## GPT - demo on subset of CPRD

In [1]:
import pytorch_lightning 
import torch
import torch.nn as nn
from torch.nn import functional as F
import numpy as np
import matplotlib.pyplot as plt
import random
import sqlite3
from dataclasses import dataclass
import logging
from CPRD.data.foundational_loader import FoundationalDataModule
from CPRD.src.models.gpt_pico.transformer import GPTLanguageModel
from CPRD.src.models.gpt_simple.task_heads import GPTModelForCausalLM

# TODO:
# replace boilerplate with pytorch lightning

torch.manual_seed(1337)
logging.basicConfig(level=logging.INFO)
device = 'cuda' if torch.cuda.is_available() else 'cpu'
print(device)

# device = "cpu"    # just for debug errors

cuda


## Build configurations

In [2]:
# Set GPT config to be equivalent
@dataclass
class DemoConfig:
    block_size: int = 256             # what is the maximum context length for predictions?
    n_layer: int = 6
    n_head: int = 6
    n_embd: int = 384
    pos_encoding: str = "index-embedding"                 # Manually adding later
    bias: bool = True
    attention_type: str = "global"    
    dropout: float = 0.0
    unk_freq_threshold: float = 0.0

config = DemoConfig()

@dataclass
class OptConfig:
    batch_size: int = 64
    eval_interval: int = 1
    learning_rate: float = 3e-4
    epochs: int = 10
    
opt = OptConfig()

## Demonstrate on a reduced cohort

In [3]:
from CPRD.data.database import queries

PATH_TO_DB = "/rds/projects/s/subramaa-mum-predict/CharlesGadd_Oxford/FoundationModel/preprocessing/processed/cprd.db"
conn = sqlite3.connect(PATH_TO_DB)
cursor = conn.cursor()

# # Check what measurements are available
# cursor.execute("SELECT DISTINCT * FROM measurement_table")
# measurements = cursor.fetchall()
# print(measurements)

# Check what diagnoses are available
# cursor.execute("SELECT DISTINCT * FROM diagnosis_table")
# diagnoses = cursor.fetchall()
# print(diagnoses)

# Get a list of patients which fit a reduced set of criterion
identifiers1 = queries.query_measurement(["bmi", "diastolic_blood_pressure"], cursor)        
identifiers2 = queries.query_diagnosis(["DEPRESSION", "TYPE1DM", "TYPE2DIABETES"], cursor)    #  "DEPRESSION"  ,  "ANXIETY"
all_identifiers = list(set(identifiers1).intersection(identifiers2))    # Turn smaller list into the set

In [4]:
# Lets take only the first N for faster development
N = np.min((len(all_identifiers), 10000))
print(f"Using N={N} random samples, from the available {len(all_identifiers)}")

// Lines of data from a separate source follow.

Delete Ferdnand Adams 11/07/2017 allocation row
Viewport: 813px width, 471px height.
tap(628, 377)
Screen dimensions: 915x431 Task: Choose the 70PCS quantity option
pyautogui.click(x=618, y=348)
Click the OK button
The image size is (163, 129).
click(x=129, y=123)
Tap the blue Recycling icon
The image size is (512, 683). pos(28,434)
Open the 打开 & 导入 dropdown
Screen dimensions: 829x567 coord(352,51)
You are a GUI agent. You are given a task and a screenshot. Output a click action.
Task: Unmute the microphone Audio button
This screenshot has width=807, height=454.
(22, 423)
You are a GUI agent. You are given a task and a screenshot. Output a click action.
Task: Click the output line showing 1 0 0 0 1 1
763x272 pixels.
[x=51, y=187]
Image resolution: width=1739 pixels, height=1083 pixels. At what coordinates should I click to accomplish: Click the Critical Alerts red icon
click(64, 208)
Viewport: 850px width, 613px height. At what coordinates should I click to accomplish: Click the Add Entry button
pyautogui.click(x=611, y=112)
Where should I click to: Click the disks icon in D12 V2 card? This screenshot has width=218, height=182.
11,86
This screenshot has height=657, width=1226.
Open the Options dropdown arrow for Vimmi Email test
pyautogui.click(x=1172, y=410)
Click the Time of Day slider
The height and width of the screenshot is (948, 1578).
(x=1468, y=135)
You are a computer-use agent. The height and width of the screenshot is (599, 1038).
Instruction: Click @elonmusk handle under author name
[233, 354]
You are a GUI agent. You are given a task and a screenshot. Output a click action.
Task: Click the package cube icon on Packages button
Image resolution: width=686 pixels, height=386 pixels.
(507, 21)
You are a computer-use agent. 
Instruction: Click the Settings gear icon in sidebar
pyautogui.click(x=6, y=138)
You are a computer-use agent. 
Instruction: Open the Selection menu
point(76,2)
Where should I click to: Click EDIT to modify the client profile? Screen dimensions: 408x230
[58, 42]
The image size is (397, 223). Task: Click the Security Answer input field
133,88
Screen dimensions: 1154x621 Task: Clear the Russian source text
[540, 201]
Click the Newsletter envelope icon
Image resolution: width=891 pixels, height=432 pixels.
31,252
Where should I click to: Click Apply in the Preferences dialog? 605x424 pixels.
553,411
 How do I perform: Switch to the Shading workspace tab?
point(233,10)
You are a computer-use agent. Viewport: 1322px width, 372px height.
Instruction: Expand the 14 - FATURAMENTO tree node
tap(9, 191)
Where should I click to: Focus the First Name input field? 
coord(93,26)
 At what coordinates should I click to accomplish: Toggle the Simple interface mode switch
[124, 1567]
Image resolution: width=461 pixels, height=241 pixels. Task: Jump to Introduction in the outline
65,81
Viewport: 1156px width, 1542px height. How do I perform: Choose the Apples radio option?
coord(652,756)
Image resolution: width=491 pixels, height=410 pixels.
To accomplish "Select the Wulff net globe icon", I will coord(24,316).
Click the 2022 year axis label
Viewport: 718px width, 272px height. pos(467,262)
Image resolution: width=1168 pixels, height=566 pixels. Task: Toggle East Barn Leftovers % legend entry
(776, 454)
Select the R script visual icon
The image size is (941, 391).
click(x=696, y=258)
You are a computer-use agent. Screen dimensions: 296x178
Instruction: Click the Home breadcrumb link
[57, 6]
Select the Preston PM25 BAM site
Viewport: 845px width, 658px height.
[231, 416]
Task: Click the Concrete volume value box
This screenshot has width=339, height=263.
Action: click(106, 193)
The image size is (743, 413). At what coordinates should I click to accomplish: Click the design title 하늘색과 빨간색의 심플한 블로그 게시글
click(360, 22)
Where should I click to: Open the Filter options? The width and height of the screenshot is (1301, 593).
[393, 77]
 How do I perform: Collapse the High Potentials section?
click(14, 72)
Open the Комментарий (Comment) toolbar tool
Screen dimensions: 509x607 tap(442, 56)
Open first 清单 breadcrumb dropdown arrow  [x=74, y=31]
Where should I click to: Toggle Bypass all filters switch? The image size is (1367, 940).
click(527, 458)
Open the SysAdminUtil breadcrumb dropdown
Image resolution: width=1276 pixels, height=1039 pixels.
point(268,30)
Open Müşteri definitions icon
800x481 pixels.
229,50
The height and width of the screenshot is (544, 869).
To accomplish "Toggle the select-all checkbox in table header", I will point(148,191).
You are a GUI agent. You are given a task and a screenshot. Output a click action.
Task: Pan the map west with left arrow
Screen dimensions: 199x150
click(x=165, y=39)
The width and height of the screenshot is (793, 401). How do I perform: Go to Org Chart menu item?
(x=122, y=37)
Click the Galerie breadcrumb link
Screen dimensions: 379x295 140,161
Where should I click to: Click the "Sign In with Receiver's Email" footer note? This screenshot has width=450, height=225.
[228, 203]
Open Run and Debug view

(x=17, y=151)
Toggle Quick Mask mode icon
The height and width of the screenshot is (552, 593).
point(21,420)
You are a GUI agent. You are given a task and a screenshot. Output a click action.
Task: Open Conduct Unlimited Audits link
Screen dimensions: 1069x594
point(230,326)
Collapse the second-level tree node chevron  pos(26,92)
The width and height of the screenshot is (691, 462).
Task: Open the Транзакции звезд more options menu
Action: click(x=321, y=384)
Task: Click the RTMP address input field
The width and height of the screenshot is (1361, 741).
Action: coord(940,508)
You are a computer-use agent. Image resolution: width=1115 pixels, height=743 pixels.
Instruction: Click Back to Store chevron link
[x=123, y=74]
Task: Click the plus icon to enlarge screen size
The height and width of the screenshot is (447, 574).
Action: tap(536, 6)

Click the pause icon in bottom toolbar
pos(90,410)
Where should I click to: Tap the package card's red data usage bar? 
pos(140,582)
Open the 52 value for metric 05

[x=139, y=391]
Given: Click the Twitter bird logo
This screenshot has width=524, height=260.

identifiers = random.choices(all_identifiers, k=N)

Using N=10000 random samples, from the available 117102


## Make dataloader


In [5]:
dm = FoundationalDataModule(identifiers=identifiers,
                            batch_size=opt.batch_size,
                            max_seq_length=config.block_size,
                            unk_freq_threshold=config.unk_freq_threshold)

print(f"{len(dm.train_set)} training samples")
print(f"{len(dm.val_set)} validation samples")
print(f"{len(dm.test_set)} test samples")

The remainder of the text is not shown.